Being authentic then, as a human being, a leader, is very similar. It is holding to the attributes of being truthful and real. There may be other attributes that make this even more powerful but they are not necessarily related to authenticity.
Showing up Authentically
In working with leaders over the years, specifically in relation to speaking and using their voices authentically, consistency becomes a key factor. We work to encourage internal and external consistency, getting what is seen and heard on the outside, consistent with what is felt and experienced on the inside. If you, as a leader, don’t like what is on the inside, don’t feel it is becoming of a leader of people or an enterprise, change it. So often, we are taught directly, or indirectly to mask what is really going on, what we actually feel, or even think. In politics, particularly in the UK, the whole concept of “spin” has become accepted as the norm. We now hire “spin doctors” to massage and shape our messages to avoid realness and truth. This is not to say that some messages benefit from preparation and shaping. It is when the shaping is designed to conceal or shift the truth that there is a problem. I bring up “spin” to indicate just how far we’ve gone with planned in-authenticity. We would like to help reverse this.
Our Purpose with Authenticity
This isn’t, however, a political article! The purpose of our work is to empower individuals to bring more of themselves into their work and messages, to bring more consistency with who they are on the inside, with what people experience on the outside. Our experience is that as we grow and are shaped through school, culture, business and organisational life, we learn to cover attributes, emotions and values that are powerful and meaningful. In many cases, we are no longer aware they even exist. Bringing them out brings out our powerful, authentic selves. This in turn leaves people with a clean and memorable experience of who we are, what we stand for and what future we are trying to create.

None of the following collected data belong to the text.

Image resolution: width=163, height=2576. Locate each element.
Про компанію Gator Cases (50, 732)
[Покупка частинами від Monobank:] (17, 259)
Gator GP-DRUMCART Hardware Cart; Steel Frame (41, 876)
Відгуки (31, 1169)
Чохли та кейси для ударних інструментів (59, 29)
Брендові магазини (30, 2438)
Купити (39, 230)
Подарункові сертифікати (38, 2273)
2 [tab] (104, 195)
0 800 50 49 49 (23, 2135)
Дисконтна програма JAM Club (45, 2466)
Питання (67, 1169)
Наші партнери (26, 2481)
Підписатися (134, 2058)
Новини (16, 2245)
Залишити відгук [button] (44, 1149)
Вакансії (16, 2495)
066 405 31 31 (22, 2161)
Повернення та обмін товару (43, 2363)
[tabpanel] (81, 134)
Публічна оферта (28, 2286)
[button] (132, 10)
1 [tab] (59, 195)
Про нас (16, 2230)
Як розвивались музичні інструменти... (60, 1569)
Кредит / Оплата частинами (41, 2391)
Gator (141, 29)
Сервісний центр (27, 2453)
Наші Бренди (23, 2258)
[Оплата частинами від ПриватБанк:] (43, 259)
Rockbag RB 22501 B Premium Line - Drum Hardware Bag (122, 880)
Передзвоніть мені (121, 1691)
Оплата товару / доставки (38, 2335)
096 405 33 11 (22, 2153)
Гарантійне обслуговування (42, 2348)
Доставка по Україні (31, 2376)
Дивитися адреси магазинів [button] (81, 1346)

We’ve made a few key points on authenticity, in summary:
- Authenticity is not complex. It simply means genuine, the real thing, something that is true. You get what it says on the package.

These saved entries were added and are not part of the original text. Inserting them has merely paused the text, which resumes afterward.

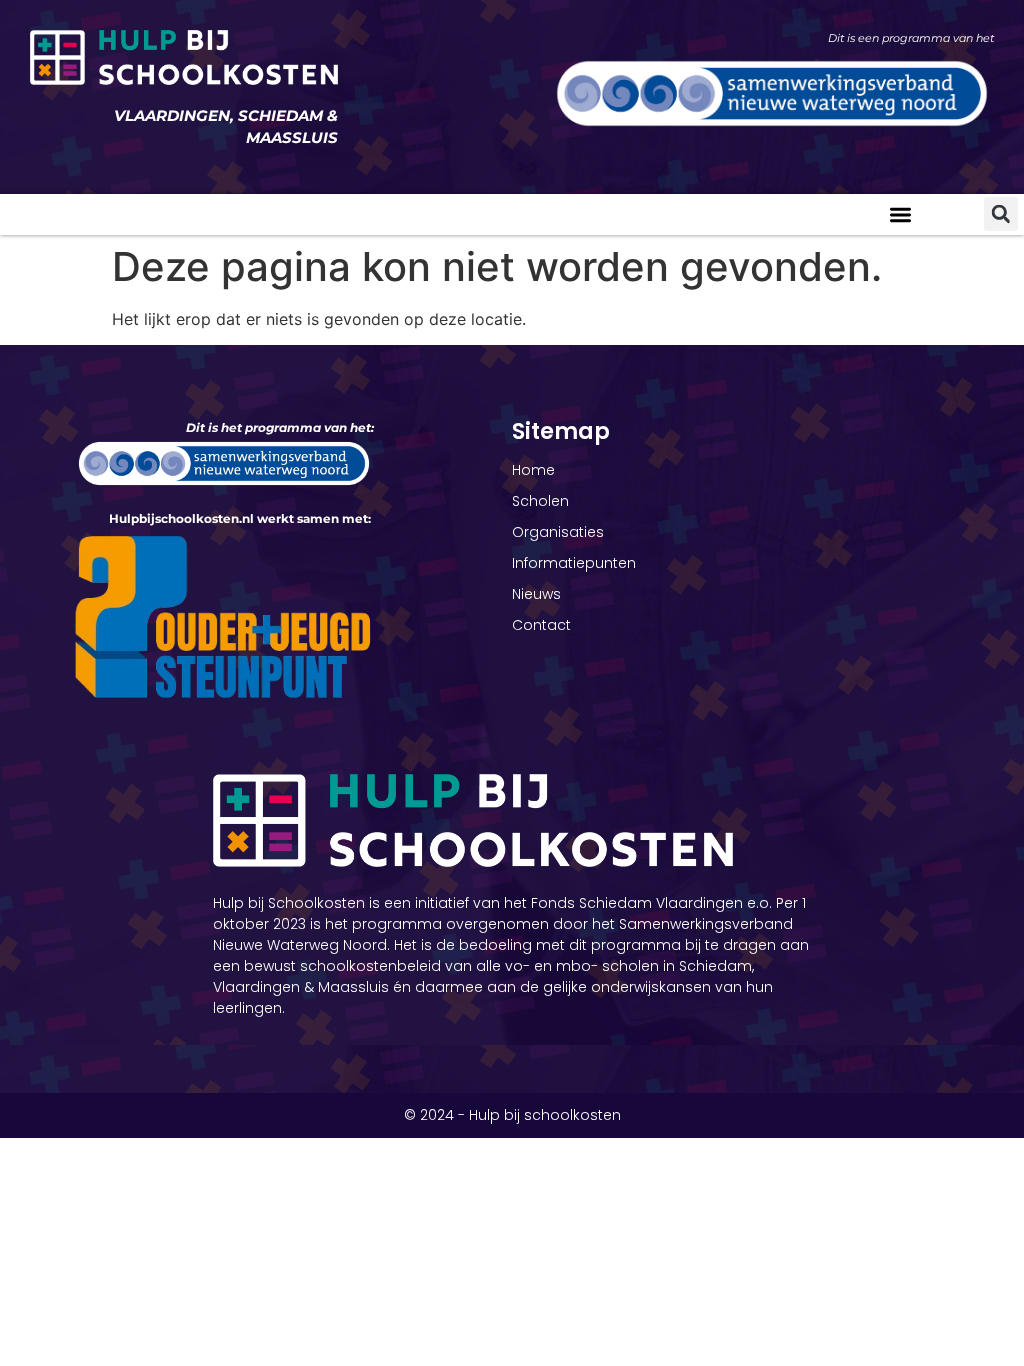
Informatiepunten (574, 563)
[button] (901, 214)
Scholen (540, 501)
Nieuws (536, 594)
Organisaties (558, 532)
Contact (541, 625)
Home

- While simple in definition, authenticity is not so easy to determine or find. Fortunately, when it comes to people, our intuition picks it up, sending us a strong or subtle message.

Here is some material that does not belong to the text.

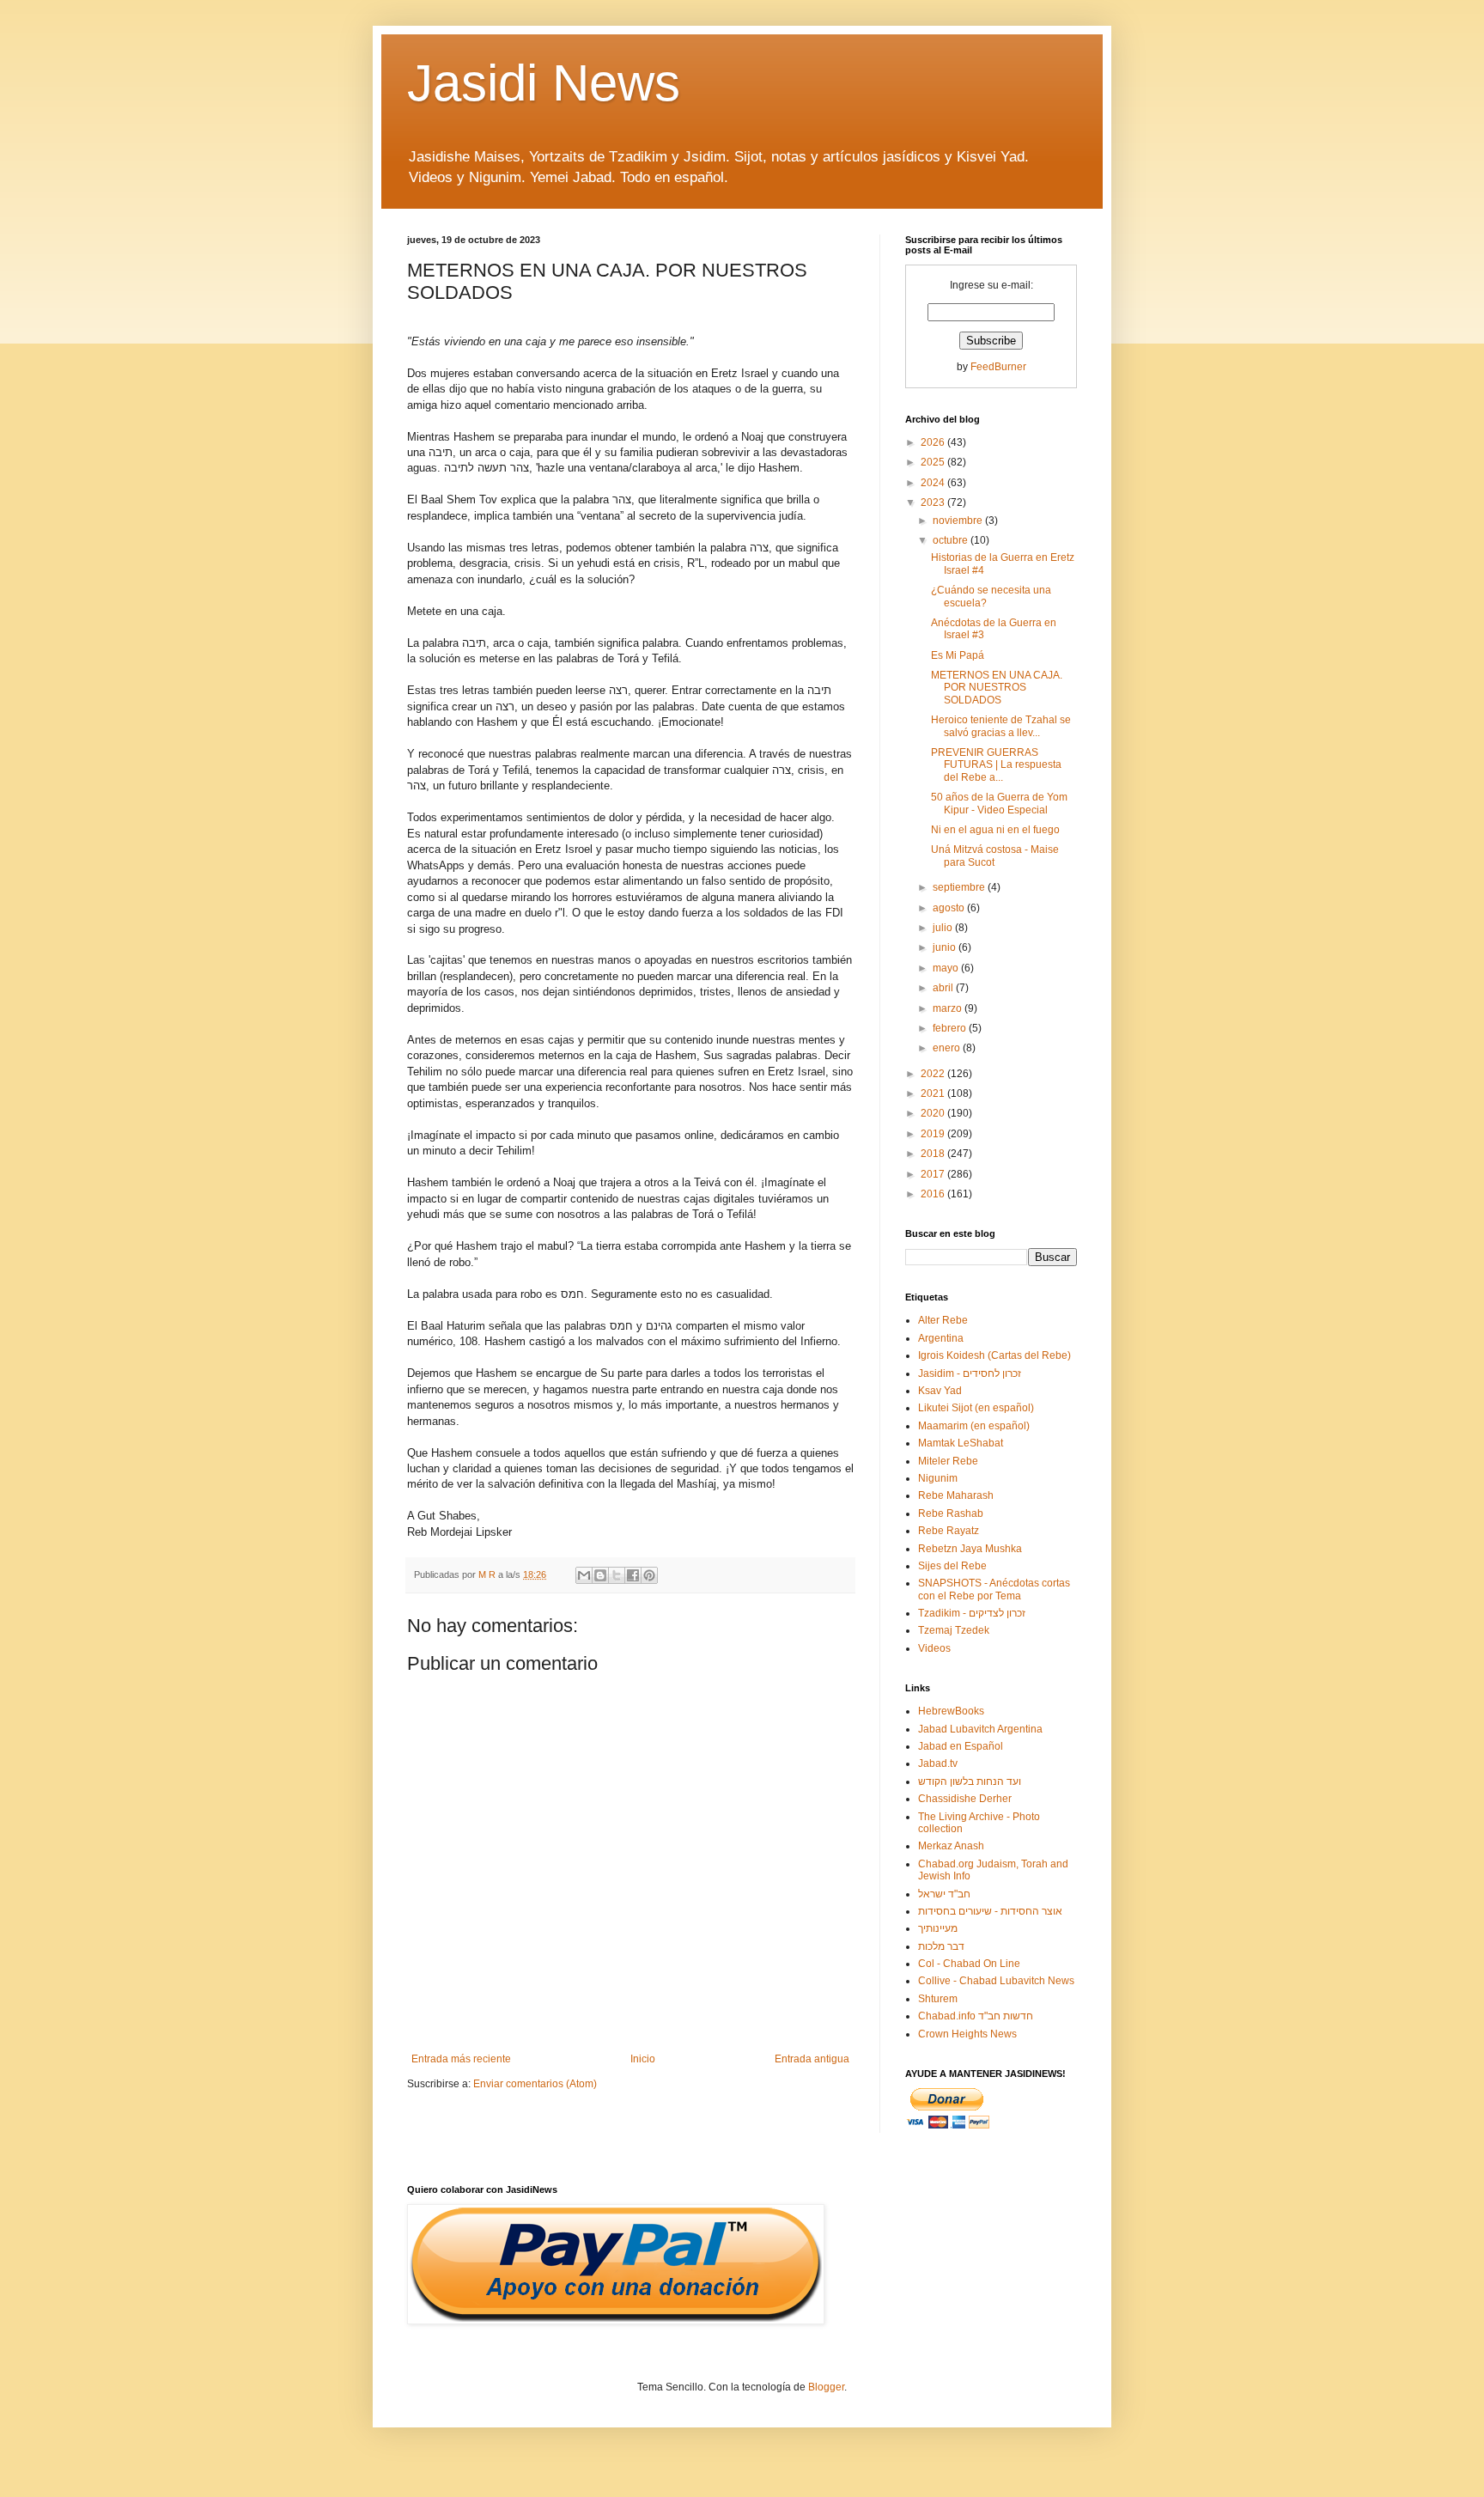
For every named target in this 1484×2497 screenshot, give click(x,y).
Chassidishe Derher (965, 1799)
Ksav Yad (940, 1391)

- Being authentic, whether it is a piece of art or a leader, doesn’t’ mean we will like what we see, hear, get. There may be other attributes that come with the object of our attention that do not fit with our views, beliefs or values. The phrase “I don’t like her but at least she is honest” is an example of how this plays out in our language.
- Being authentic is primarily a job of becoming consistent. Getting your internal self and external self aligned in speaking, behaving and being. If we don’t like what we see on the inside, don’t feel it right for who we want to be, then change it.
- Our purpose is to bring out the powerful authentic self that stands beneath, often buried by layers of cultural shaping, be it from school, family, work or general society, back to the surface, out in the foreground. This authentic self stands openly for his or her values, expresses powerfully with the emotions present and engages other in doing so, in a future they are trying to create.